Files

The files indexer allows you to index content of files from the file system. Currently the indexer supports indexing of the following files: PDF, DOC, PPT, XLS, DOCX, PPTX, XLSX.

Note

Until version 1.2 only PDF and PPT files could be indexed.

There are two ways to index files:

  • Use the page or content element indexer. It will automatically detect links to files and index those files.

  • Use directory based file indexer. You can specify folder which should be indexed. You can either choose to use FAL (File Abstraction Layer), that will also index the metadata of files. Or you can decide not to use FAL. That will only index file contents and no file metadata.

An incremental indexer is available. It will detect changes by comparing the file modification time against the last indexing time and re-index those files.

System requirements

  • For PDF indexing you will need to have the external tools "pdfinfo" and "pdftotext" installed (in Ubuntu Linux they come with the package "poppler-utils").

  • For PPT indexing you will need to have the external tool "catppt" installed (in Ubuntu Linux it comes with the package "catdoc").

Please use the extension configuration to tell ke_search the file paths where to find these tools.

Directory based file indexer

You can specify the folders ke_search should index. Since the files are indexed directly from the file system, there's no access check! Please make sure only public content is in the folders you make searchable.

You can select a FAL storage from where you want to index files. If you do so, FAL metadata will be indexed. Categories will be used to generate tags (like in the pages and news indexer), this makes it possible to do faceting over files, see also Using system categories for filtering.

Configuration

  • Set a title (only for internal use).

  • Set the Record storage page of search data your search data folder.

  • Set the type to Files.

  • Select FAL storage or select Don't use FAL.

  • Define one or more directories which contain your files to be indexed. If you selected a FAL storage, the directories must be subdirectories of the selected storage, e. g. my_directory. If you selected Don't use FAL, you need to specify the folders including the storage path, e. g. fileadmin/my_directory. Multiple directories can be entered comma-separated. If you want to index all files in the given storage, just enter a dot (".") in the field Directories.

  • Enter the list of allowed file extensions. Only files with extensions the indexer supports will be indexed. If you use FAL indexing, you can also provide other filetypes, eg. JPG. From these files the metadata will be indexed.

The indexer will go recursively into the defined directories and index files in there.
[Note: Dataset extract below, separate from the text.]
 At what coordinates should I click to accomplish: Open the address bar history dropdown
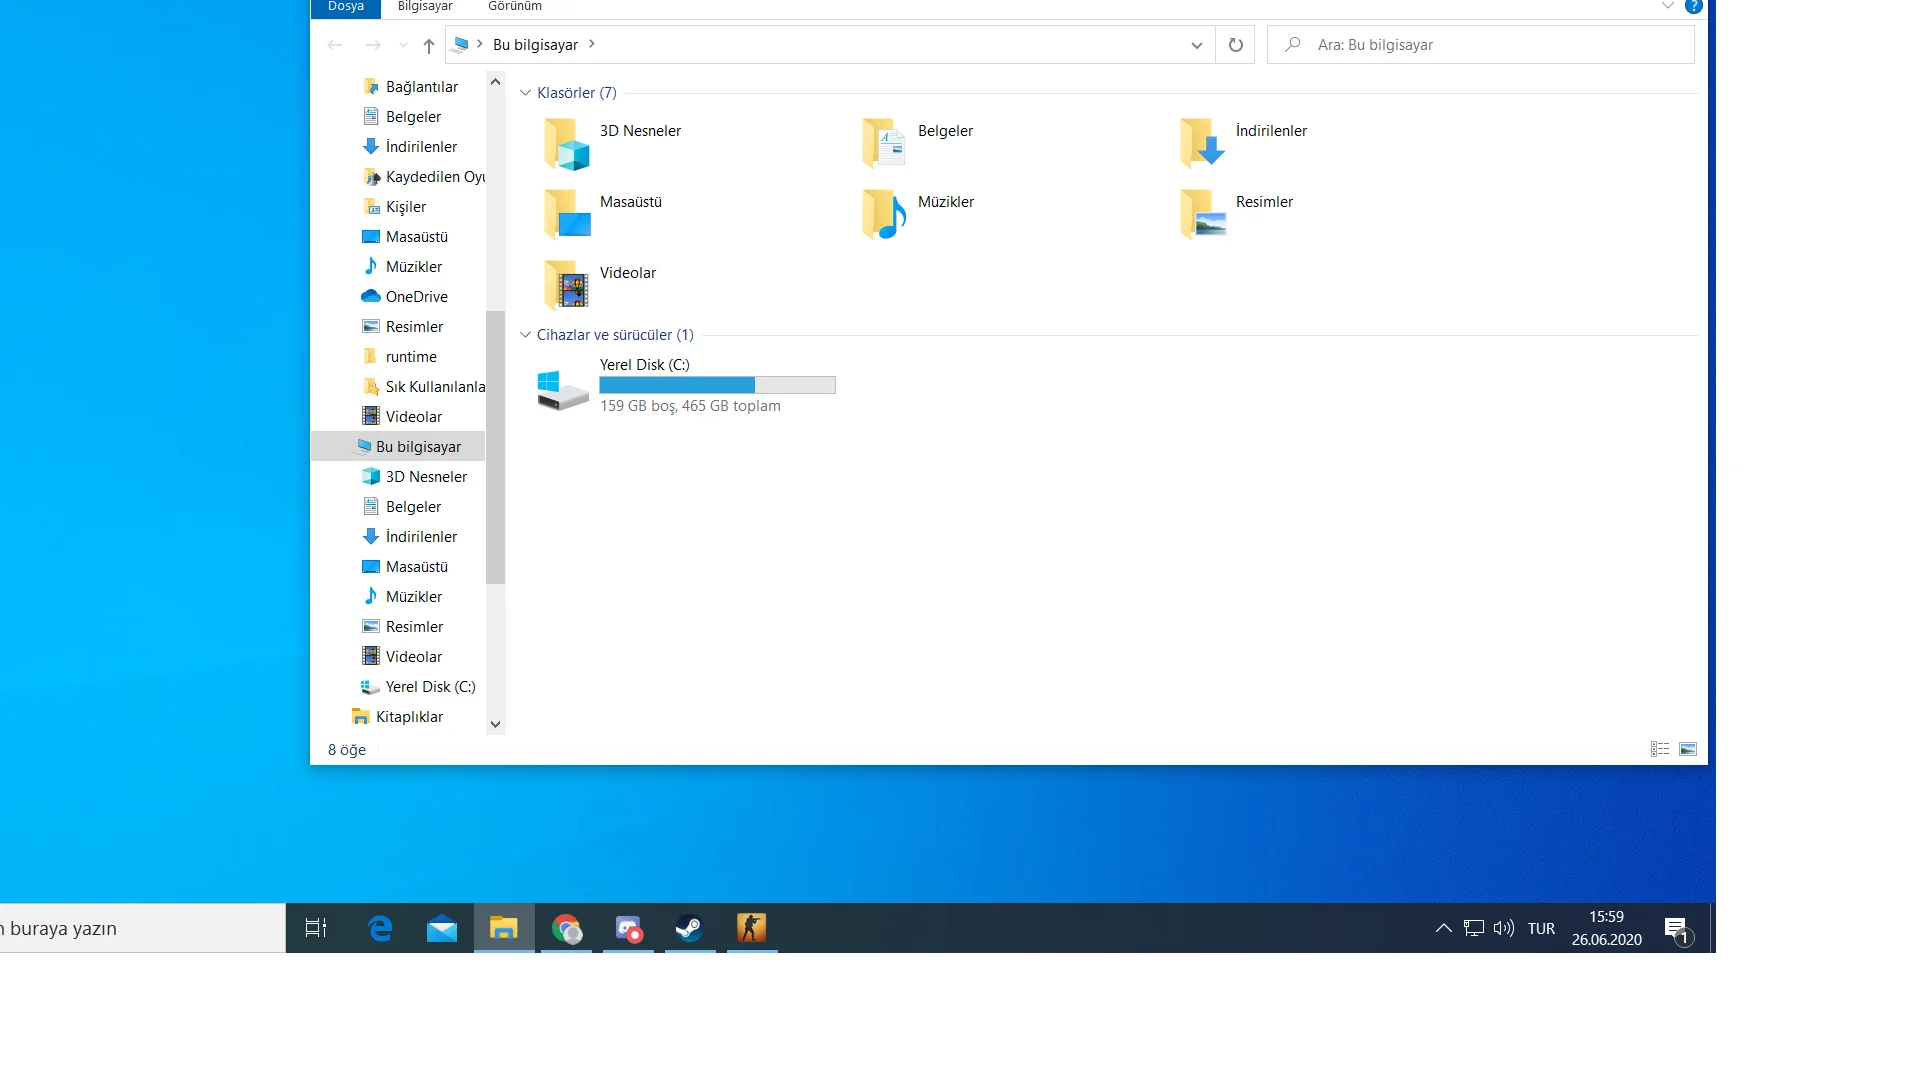(1196, 45)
FAL metadata will be indexed if you select a FAL storage (title, alternative text and description). Tags will be generated from categories (like in the news and pages indexer), see also Using system categories for filtering.

Content based file indexer

This indexer detects files while indexing pages and content elements and indexes the files automatically. Supported content element types are Text, Text with image and Filelinks.
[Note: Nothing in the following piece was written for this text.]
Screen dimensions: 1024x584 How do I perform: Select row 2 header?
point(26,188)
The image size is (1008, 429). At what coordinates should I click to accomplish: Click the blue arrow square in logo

Just create an indexer configuration of type "pages" or "content elements". Indexing of files will take place automatically.
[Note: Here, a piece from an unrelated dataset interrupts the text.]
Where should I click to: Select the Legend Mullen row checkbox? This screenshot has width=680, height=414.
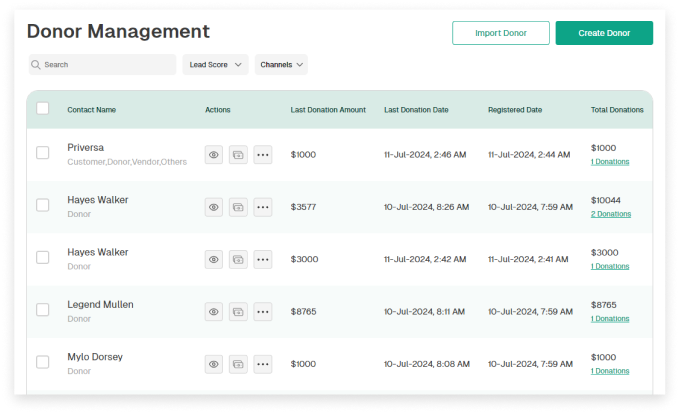(43, 310)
File types which should be indexed can be specified in the indexer configuration. Leaving the field empty will have the effect that no files will be indexed.

Content restrictions from the linking content elements will be taken into account.

FAL metadata will be indexed if you select a FAL storage (title, alternative text and description). Tags will be generated from categories (like in the news and pages indexer), see also Using system categories for filtering.